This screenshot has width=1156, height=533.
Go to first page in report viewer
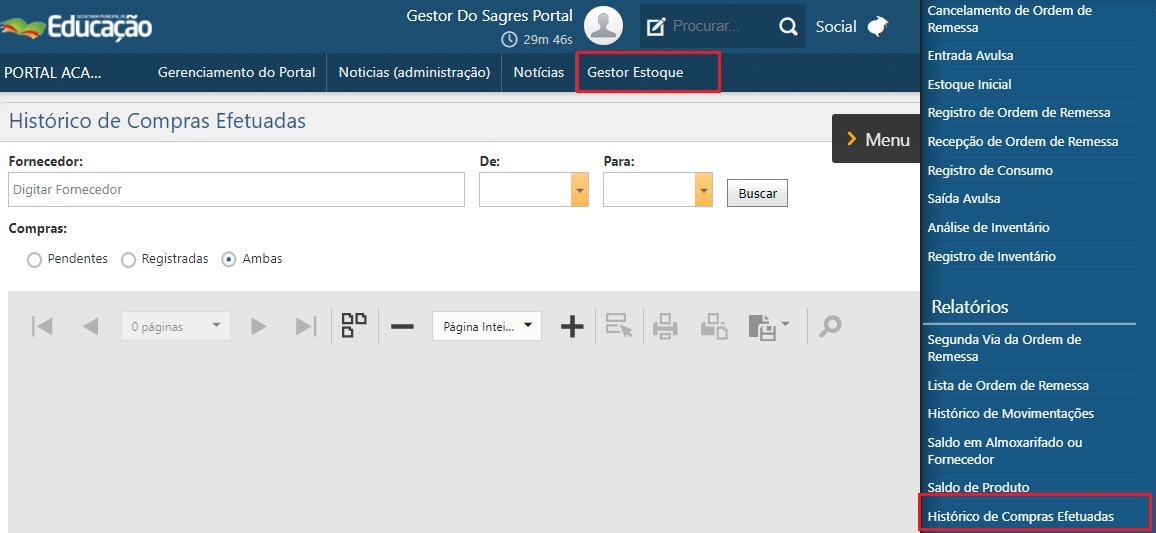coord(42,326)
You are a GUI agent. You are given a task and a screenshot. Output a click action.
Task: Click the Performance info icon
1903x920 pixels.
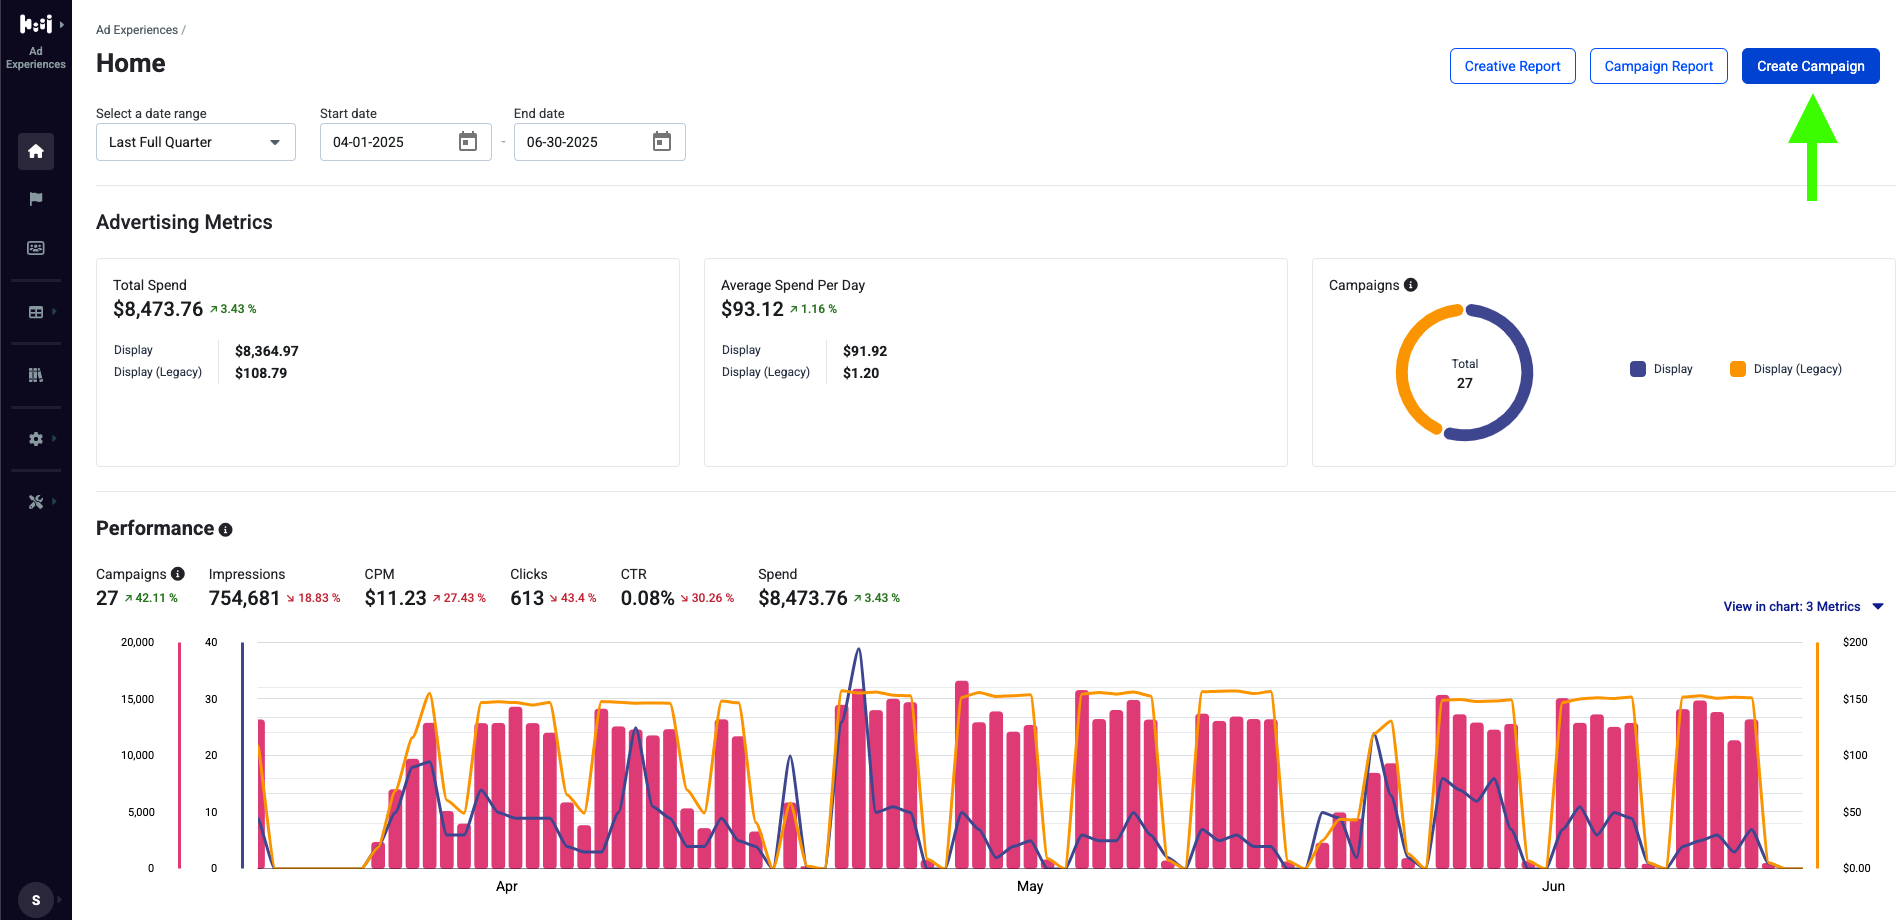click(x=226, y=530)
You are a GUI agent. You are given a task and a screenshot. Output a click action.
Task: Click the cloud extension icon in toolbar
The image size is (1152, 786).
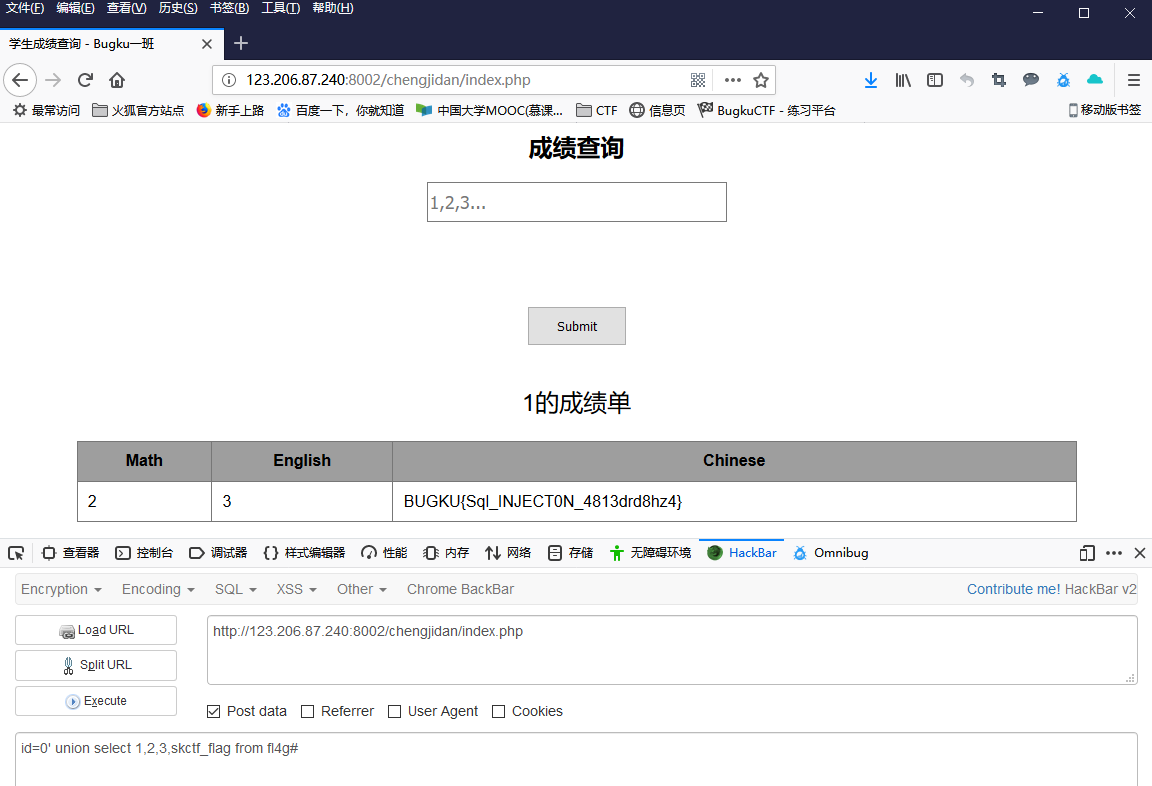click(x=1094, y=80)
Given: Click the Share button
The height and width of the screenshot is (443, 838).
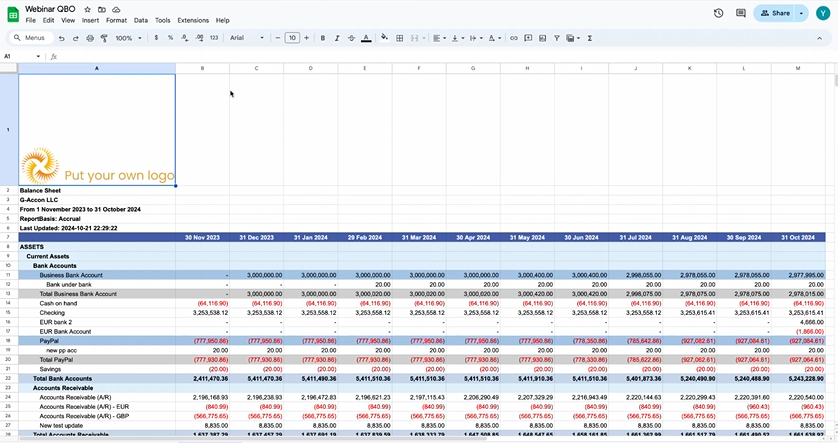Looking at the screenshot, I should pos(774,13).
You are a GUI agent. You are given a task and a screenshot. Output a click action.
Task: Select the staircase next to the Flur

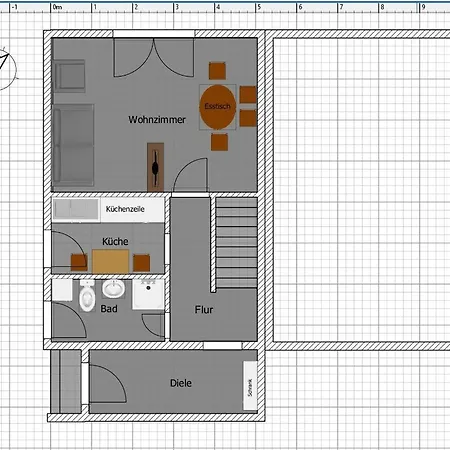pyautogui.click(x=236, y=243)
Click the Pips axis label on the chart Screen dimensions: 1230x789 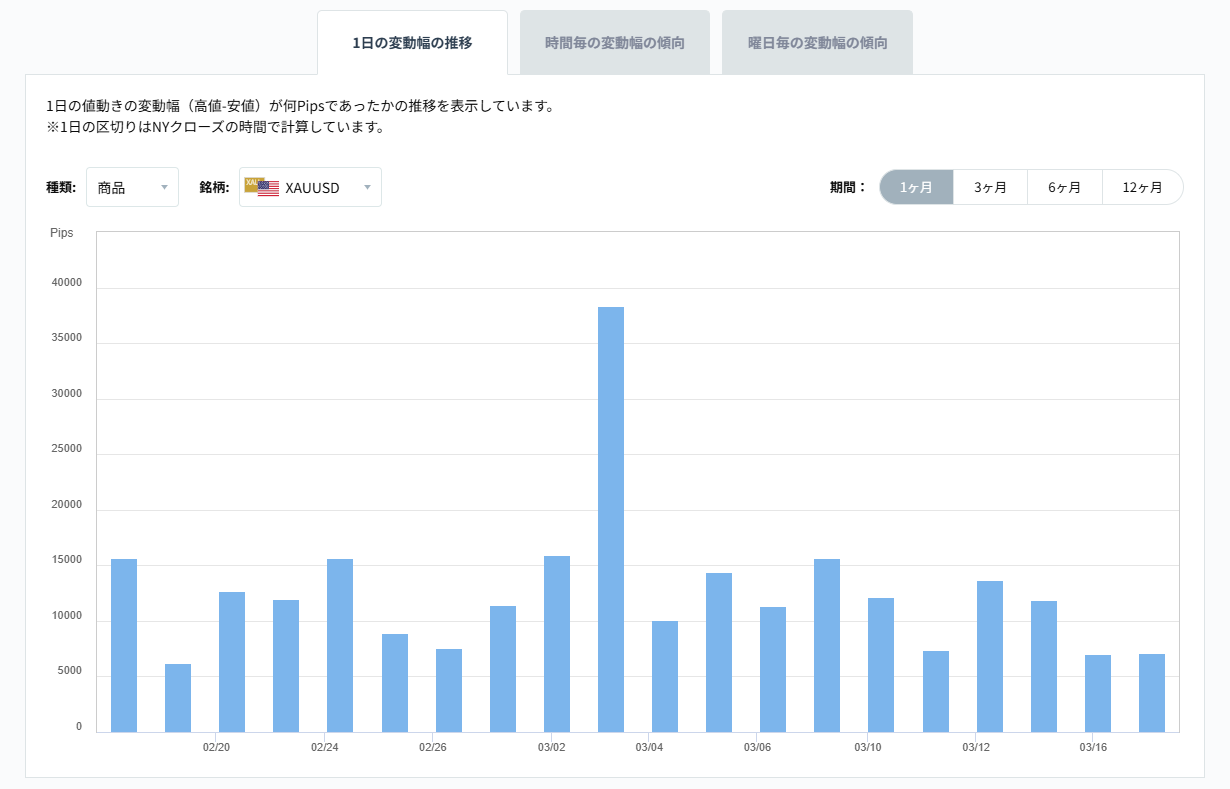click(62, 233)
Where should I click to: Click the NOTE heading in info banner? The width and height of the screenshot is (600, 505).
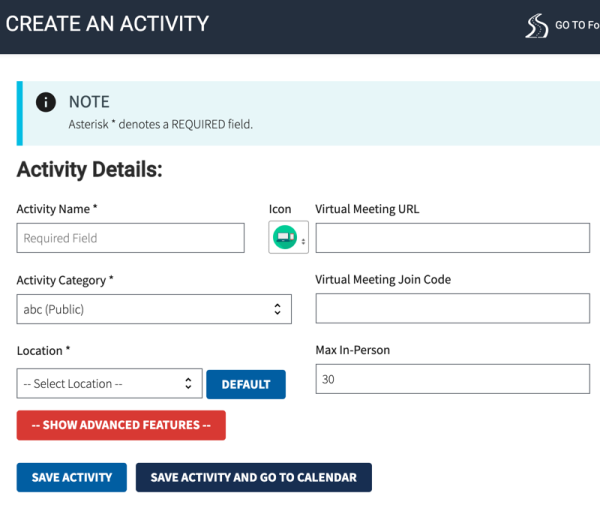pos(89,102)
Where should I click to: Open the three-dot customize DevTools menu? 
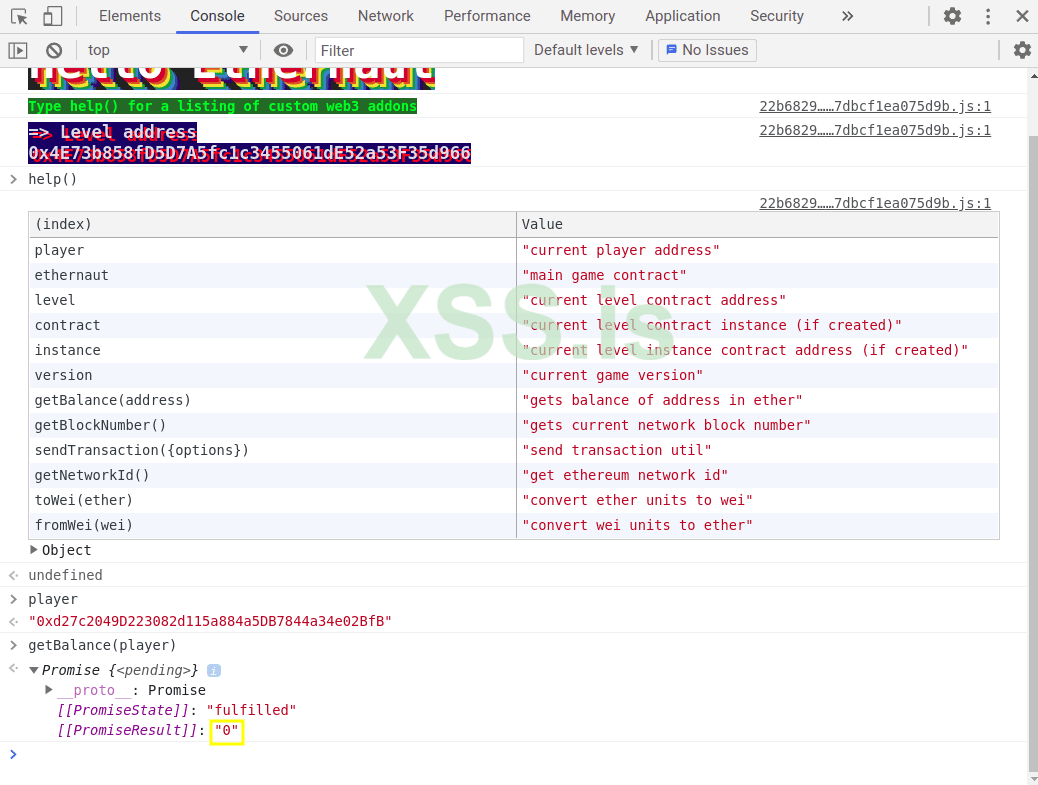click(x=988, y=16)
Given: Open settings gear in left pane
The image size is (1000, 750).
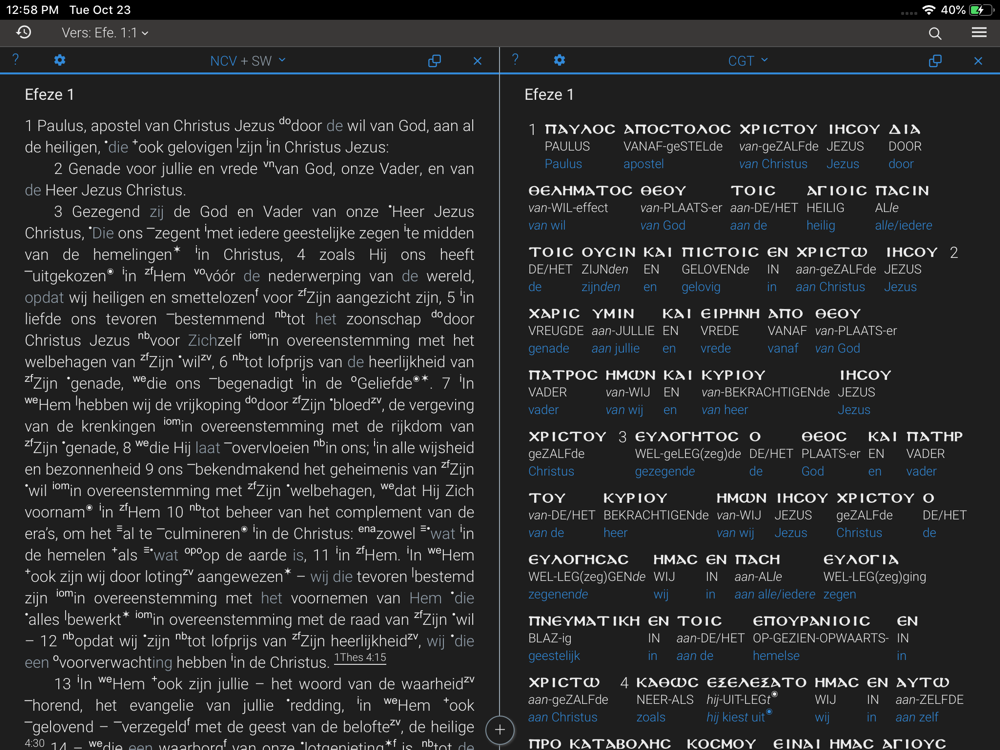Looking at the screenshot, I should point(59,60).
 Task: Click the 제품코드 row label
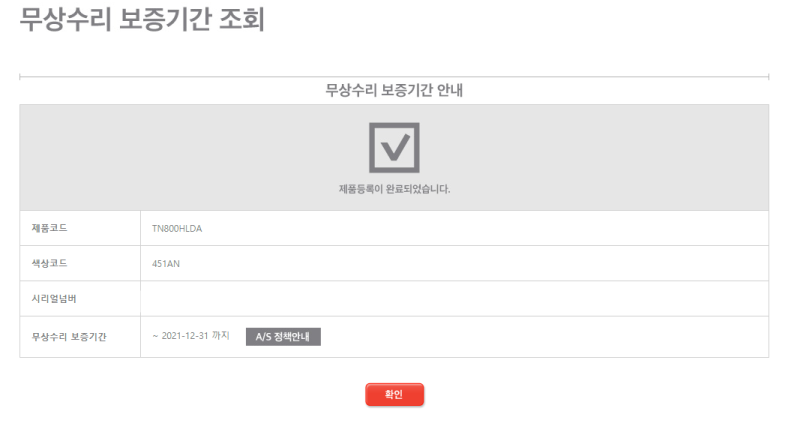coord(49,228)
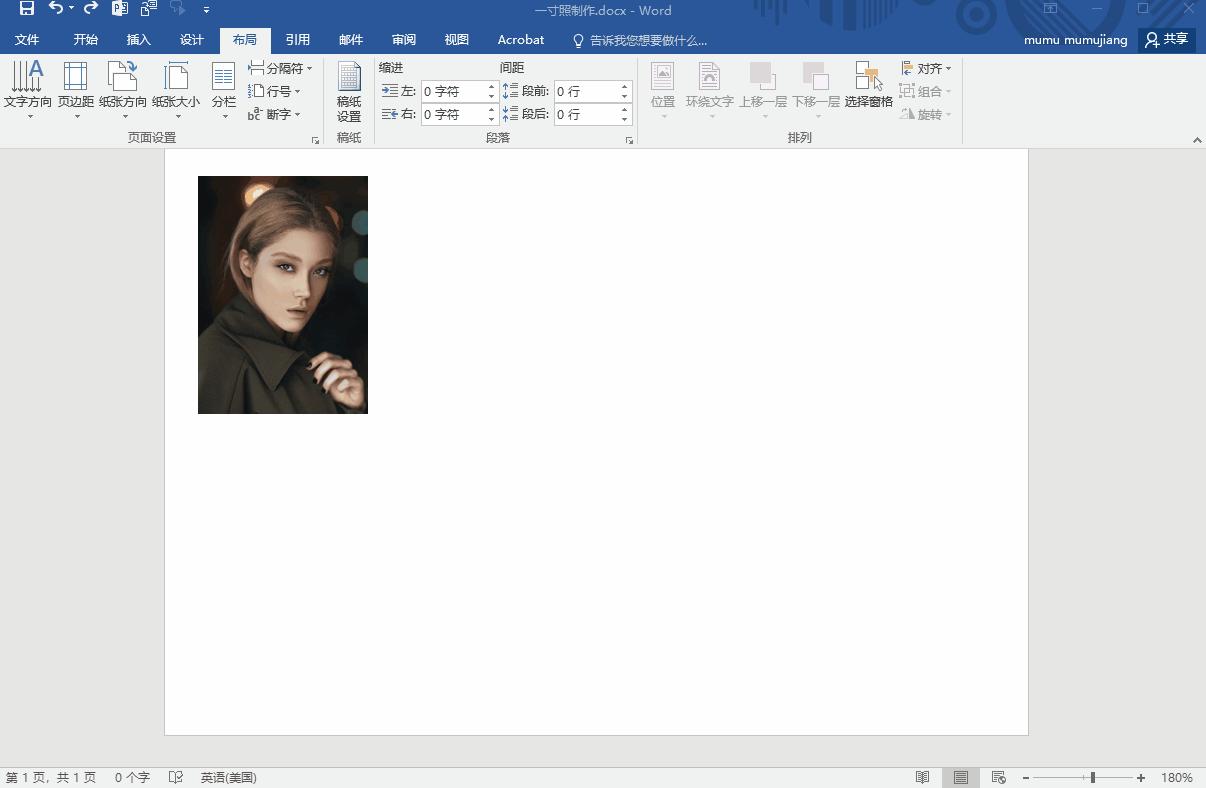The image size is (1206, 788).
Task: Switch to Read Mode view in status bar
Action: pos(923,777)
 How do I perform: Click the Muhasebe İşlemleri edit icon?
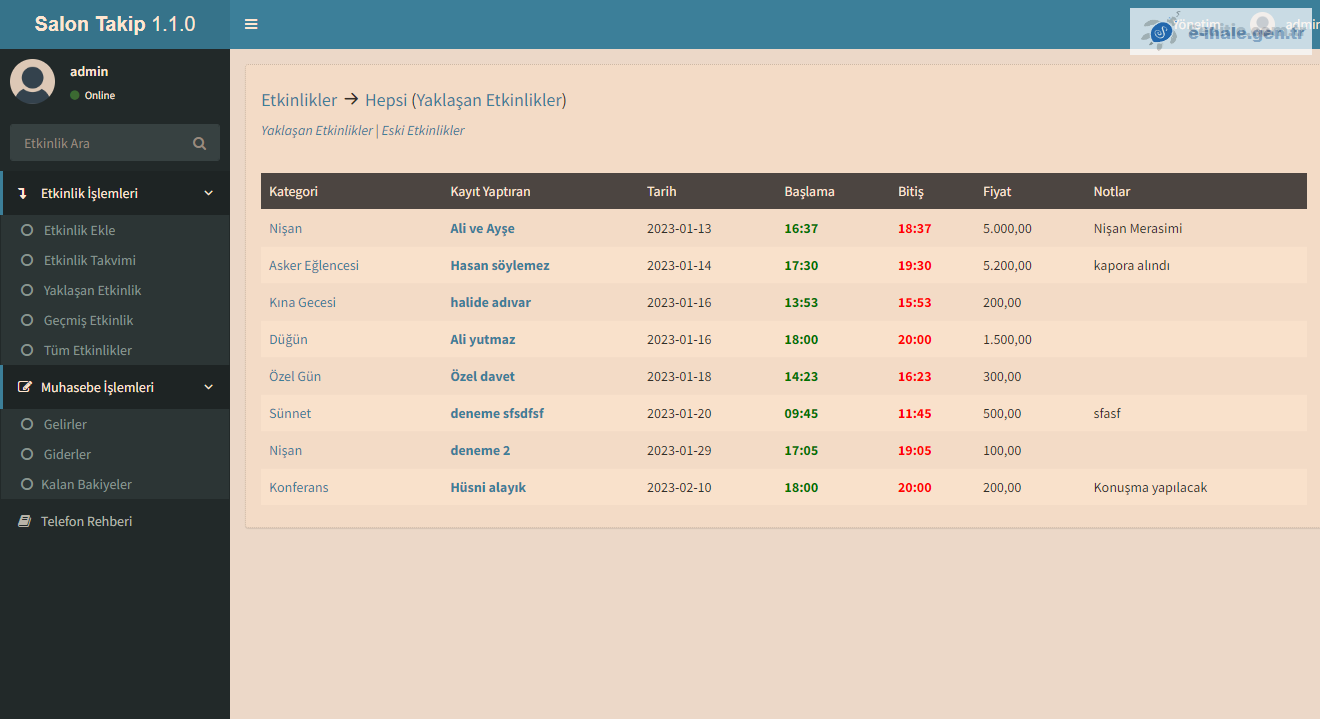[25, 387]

· · · ·

■ **TASK PROMPT**: The answer must be an exact copy of the lines from the one with "Where should I click to: Open" through the final line above, both ends included, and nothing else; pictures stay out.

■ **YOUR RESPONSE**:
Where should I click to: Open the three-dot customize DevTools menu? 
click(x=988, y=16)
Given: Open settings gear in left pane
The image size is (1000, 750).
Looking at the screenshot, I should point(59,60).
 Task: Click the 제품코드 row label
coord(49,228)
The image size is (1206, 788).
Task: Switch to Read Mode view in status bar
Action: pos(923,777)
 How do I perform: Click the Muhasebe İşlemleri edit icon?
[25, 387]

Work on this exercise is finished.